Şimdi ben de gurbette sayılırım. Yolum İstanbul Hukuk Fakültesine düştüğünde artık ablam çoktan öğretmen olarak atanmış, ağabeyim bir yandan çalışırken bir yandan TUS sınavlarına hazırlanan çiçeği burnunda bir doktor olmuştu. Benim sevgili ninelerim ise tekne kazıntılarının üniversite kazandığını göremeden ebedî âleme göç etmişlerdi. Birbirlerine ahretlik diyen bu iki tatlı ihtiyar ahiret yurdunun kapısında buluşmuştur umarım. Bana gelince tatillerde memlekete gidiyorum. Annem ve babam bütün özlemiyle beni karşılıyor, bağırlarına basıyor. Annem mükellef sofralar kuruyor. Yazın ablam ve ağabeyim de katılıyor soframıza.
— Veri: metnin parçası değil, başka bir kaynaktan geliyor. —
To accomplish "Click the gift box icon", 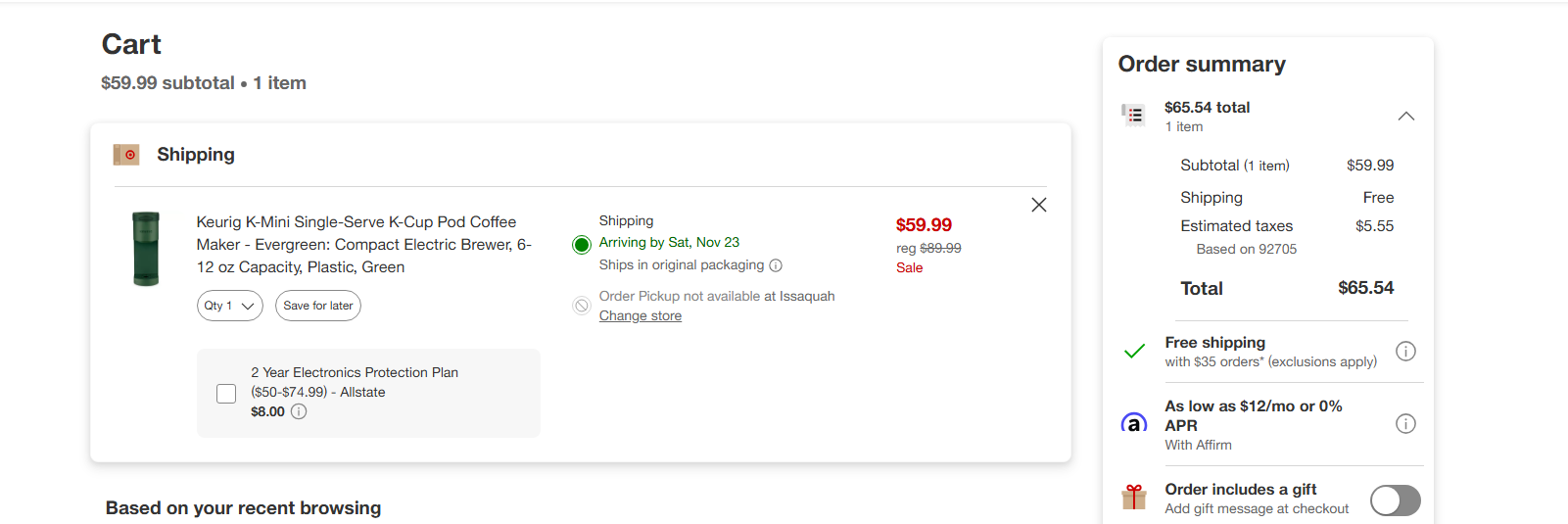I will [1134, 498].
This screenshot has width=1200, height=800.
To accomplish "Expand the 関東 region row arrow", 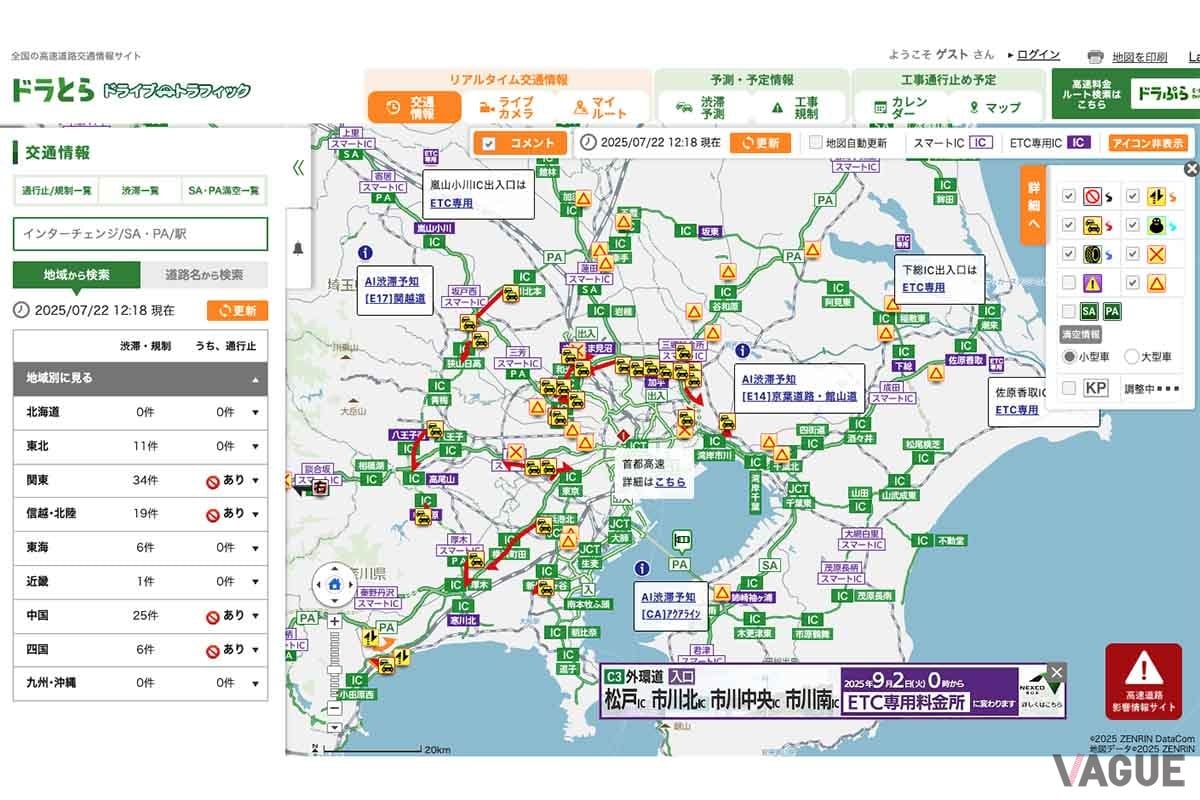I will 255,481.
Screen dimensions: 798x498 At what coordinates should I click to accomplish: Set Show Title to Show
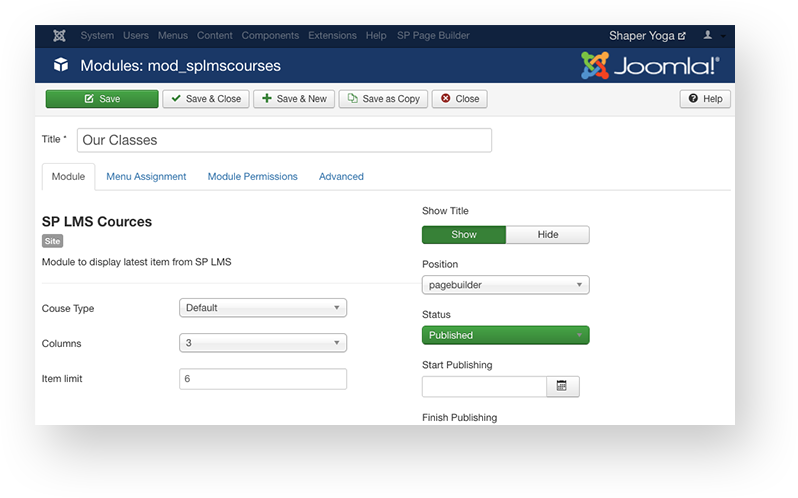pos(464,235)
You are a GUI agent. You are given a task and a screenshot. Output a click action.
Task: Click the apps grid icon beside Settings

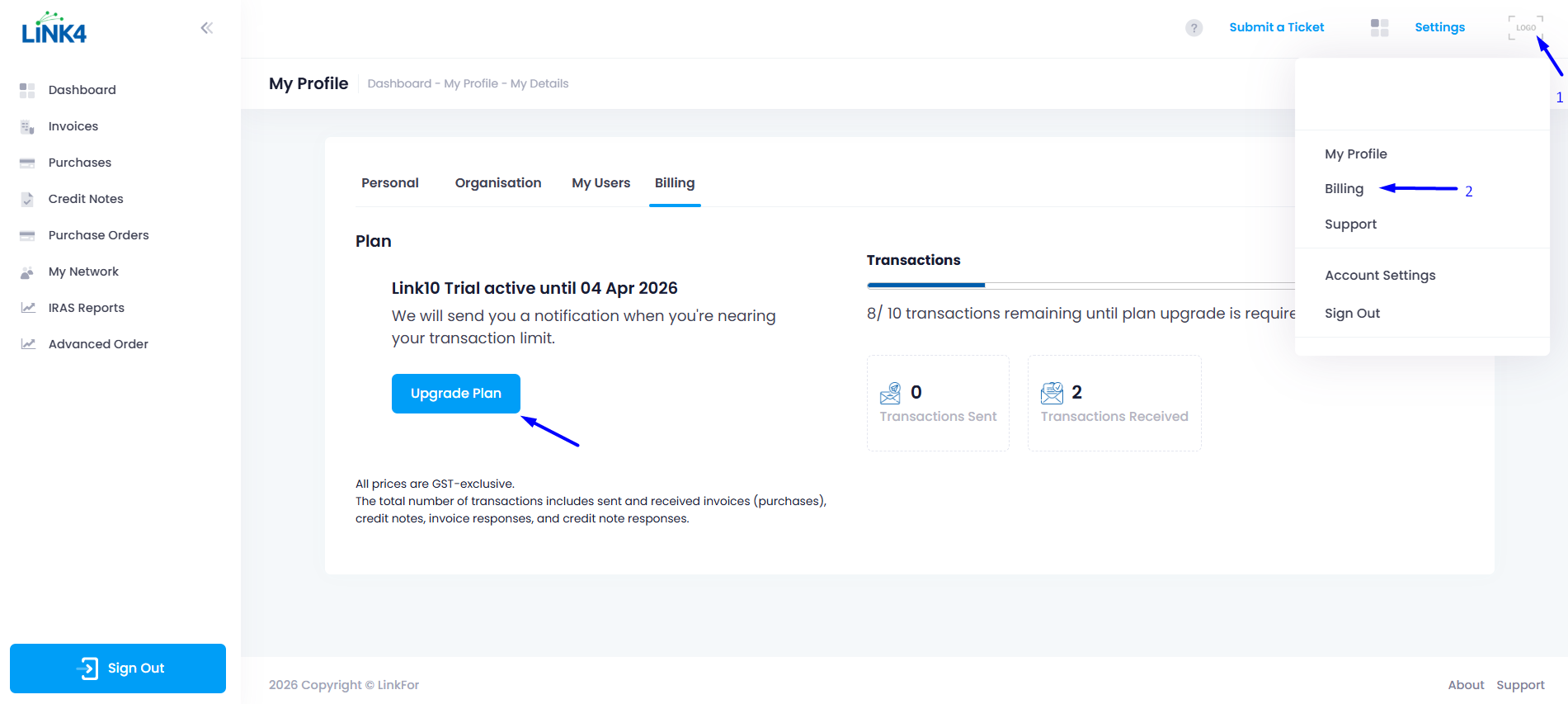(1379, 28)
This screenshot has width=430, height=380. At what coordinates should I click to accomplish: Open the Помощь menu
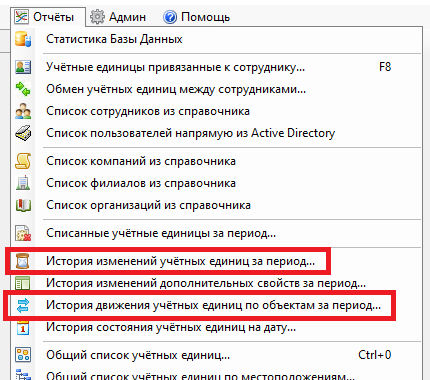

Yine kalabalık bir aile oluyoruz. Benimse gözlerim sofranın iki ucunda boş kalan iskemlelere takılıyor. Anneannemin yemeklerini, babaannemin sabun kokulu tülbentlerini özlüyorum. Birlikte eski günleri yâd ediyoruz. Söz dönüp dolaşıp benim yaramazlıklarıma geliyor. Sofradan birbiri ardına ayrılan ninelerimi hayır dualarıyla anıyoruz. Böylesine güzel bir ailede, dedelerimi tanıyamasam da onların bize emaneti olan ninelerimin dizi dibinde büyüdüğüm için Rabbime şükrediyorum.